Matthews and Pottinger both resigned on January 6 when Trump’s supporters stormed the Capitol.
– ‘Wild’ –
The previous committee’s hearing had focused on Trump’s efforts to influence election officials in the Swing state that Biden won narrowly and pressed Vice President Mike Pence not to state the results of the Election College.
During the seventh session last week, the committee examined the impact of Trump’s tweet sent on December 19, 2020 urged its supporters to go down to the country’s capital on January 6 for the promised general meeting to be “wild.”
Members of the Proud Boys Right-Wing Military Group, Oath Guard and other Trump supporters saw a tweet from the president as “an appeal for weapons,” said MPs.
More than 850 people have been arrested in connection with the attack on the congress, which killed at least five people and 140 police officers were injured.

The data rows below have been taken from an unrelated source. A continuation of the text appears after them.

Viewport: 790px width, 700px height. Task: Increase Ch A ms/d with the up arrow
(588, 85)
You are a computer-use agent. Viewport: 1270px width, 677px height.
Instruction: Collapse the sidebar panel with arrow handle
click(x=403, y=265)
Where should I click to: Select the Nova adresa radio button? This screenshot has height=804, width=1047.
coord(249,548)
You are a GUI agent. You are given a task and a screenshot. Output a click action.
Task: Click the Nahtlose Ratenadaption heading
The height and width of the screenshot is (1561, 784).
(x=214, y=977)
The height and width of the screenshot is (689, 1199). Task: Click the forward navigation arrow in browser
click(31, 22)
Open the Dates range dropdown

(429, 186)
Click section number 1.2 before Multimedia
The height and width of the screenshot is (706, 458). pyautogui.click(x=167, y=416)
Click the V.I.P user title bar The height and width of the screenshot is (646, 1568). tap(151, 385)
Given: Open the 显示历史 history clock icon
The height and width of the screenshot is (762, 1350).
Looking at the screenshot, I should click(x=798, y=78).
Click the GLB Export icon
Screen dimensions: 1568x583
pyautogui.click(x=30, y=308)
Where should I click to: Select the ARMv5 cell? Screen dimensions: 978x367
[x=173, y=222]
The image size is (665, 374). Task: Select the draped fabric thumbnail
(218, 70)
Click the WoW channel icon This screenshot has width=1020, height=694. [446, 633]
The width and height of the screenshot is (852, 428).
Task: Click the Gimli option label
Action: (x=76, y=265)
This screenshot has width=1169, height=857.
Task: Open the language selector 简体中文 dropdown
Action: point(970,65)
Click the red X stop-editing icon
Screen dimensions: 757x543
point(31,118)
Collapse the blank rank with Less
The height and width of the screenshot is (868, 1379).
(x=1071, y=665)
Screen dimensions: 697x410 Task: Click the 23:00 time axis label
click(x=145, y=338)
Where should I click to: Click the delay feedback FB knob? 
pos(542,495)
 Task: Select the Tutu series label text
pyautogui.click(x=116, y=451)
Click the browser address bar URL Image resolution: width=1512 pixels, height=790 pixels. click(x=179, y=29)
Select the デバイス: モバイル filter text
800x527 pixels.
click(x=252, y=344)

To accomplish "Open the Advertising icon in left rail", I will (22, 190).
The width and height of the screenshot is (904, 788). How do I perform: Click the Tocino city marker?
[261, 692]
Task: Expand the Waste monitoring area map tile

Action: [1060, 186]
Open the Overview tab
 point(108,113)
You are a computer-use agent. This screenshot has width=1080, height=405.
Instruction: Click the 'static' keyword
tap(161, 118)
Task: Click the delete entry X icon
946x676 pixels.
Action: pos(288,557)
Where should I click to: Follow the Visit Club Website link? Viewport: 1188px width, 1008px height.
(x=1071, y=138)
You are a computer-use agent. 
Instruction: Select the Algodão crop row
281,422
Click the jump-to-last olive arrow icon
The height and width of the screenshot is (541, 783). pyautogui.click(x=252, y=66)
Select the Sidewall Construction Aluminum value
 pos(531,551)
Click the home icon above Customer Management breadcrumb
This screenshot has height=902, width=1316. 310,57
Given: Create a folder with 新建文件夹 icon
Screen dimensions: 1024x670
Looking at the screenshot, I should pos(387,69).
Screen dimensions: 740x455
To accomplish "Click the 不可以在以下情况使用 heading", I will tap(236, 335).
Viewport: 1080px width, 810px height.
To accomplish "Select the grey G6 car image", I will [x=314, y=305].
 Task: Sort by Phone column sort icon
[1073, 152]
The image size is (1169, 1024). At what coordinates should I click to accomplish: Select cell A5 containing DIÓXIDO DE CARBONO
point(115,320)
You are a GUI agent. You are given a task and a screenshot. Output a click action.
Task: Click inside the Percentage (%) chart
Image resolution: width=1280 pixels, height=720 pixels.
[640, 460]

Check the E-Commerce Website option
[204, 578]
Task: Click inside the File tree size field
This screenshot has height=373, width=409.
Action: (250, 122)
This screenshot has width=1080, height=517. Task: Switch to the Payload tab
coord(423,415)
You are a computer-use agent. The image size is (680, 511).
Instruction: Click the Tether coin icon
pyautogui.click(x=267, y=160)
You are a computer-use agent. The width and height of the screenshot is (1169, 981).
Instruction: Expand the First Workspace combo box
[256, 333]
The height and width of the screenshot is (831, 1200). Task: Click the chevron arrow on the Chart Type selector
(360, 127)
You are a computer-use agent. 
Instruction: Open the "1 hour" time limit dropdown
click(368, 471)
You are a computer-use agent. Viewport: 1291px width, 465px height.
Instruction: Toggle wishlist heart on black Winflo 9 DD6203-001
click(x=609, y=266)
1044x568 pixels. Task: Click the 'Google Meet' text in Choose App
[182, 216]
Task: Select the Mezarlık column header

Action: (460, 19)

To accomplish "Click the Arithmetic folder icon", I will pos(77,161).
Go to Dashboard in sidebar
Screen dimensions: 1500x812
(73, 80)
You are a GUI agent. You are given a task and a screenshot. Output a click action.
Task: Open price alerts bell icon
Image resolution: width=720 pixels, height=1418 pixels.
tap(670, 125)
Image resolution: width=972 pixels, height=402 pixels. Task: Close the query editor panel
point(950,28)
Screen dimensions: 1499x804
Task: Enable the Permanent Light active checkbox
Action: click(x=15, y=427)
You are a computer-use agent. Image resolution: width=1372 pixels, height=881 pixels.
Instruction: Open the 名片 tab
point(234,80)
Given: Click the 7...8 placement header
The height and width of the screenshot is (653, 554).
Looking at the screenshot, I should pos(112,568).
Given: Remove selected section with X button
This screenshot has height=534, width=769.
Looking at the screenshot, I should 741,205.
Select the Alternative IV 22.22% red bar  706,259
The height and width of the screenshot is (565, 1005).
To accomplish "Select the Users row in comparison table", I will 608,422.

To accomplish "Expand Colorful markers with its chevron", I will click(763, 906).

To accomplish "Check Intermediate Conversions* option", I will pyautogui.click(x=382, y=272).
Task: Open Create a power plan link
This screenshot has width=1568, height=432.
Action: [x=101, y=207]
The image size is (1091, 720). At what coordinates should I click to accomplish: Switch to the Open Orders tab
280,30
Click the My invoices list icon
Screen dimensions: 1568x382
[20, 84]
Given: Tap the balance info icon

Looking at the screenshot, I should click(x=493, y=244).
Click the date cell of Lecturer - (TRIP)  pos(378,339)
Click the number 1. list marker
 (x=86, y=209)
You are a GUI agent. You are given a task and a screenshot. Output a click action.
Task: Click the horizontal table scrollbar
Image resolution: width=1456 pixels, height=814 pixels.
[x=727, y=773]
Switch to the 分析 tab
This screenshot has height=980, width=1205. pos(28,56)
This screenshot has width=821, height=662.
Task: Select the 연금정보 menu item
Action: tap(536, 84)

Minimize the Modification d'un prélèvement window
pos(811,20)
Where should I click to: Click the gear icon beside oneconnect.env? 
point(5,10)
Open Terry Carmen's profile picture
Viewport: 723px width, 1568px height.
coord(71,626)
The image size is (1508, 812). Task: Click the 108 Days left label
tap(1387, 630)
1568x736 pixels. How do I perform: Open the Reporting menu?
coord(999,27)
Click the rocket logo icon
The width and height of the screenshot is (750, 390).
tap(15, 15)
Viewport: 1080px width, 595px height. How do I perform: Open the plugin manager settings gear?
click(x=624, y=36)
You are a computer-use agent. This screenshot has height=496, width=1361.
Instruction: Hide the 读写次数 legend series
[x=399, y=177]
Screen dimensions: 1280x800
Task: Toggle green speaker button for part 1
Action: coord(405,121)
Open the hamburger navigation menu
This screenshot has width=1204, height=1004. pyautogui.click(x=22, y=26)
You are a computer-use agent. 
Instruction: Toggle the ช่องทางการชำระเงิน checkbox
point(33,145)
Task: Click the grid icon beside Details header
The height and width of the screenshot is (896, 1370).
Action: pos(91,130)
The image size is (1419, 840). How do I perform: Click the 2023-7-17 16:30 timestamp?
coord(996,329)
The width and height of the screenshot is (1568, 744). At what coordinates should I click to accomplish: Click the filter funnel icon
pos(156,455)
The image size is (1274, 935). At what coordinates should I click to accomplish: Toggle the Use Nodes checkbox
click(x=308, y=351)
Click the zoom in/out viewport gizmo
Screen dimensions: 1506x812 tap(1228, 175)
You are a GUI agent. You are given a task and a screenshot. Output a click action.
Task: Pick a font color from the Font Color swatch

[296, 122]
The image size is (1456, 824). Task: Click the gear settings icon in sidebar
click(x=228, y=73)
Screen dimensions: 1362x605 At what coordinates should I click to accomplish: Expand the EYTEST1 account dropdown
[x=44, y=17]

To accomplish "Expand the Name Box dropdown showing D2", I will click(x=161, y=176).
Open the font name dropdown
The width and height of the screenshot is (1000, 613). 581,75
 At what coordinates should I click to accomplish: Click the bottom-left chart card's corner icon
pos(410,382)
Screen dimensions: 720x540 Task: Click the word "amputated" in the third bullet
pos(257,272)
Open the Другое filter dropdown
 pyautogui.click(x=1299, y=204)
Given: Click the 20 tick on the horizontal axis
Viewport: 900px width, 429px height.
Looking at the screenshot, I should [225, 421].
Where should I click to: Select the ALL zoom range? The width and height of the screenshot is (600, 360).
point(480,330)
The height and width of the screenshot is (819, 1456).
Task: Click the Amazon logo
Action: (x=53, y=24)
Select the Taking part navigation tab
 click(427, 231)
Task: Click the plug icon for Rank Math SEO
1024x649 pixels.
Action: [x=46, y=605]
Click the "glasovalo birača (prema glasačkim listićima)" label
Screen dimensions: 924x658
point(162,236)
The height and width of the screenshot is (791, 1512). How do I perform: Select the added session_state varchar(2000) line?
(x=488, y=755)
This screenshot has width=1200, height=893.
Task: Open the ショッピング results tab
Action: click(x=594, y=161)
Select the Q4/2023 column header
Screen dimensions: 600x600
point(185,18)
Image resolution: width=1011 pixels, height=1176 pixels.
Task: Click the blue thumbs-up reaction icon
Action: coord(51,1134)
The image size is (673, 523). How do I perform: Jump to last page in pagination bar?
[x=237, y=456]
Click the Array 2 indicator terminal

The 76-year-old Trump, who has repeatedly implies that he can run for the White House again in 2024, is impeached for the second time historic by the house after the Capitol-IA riots are charged with inciting rebellions. who chose to punish him.
The DPR Committee will submit a report to the Autumn Congress with its findings.
The committee can issue a criminal referral to the Department of Justice, handing it over to the Attorney General Merrick Garland to decide whether Trump or others must be prosecuted because of efforts to cancel the 2020 election results.
Garland told reporters on Wednesday that the January 6 probe is the “most important” investigation the Justice Department has ever conducted and stressed that “no one is above the law in this country.”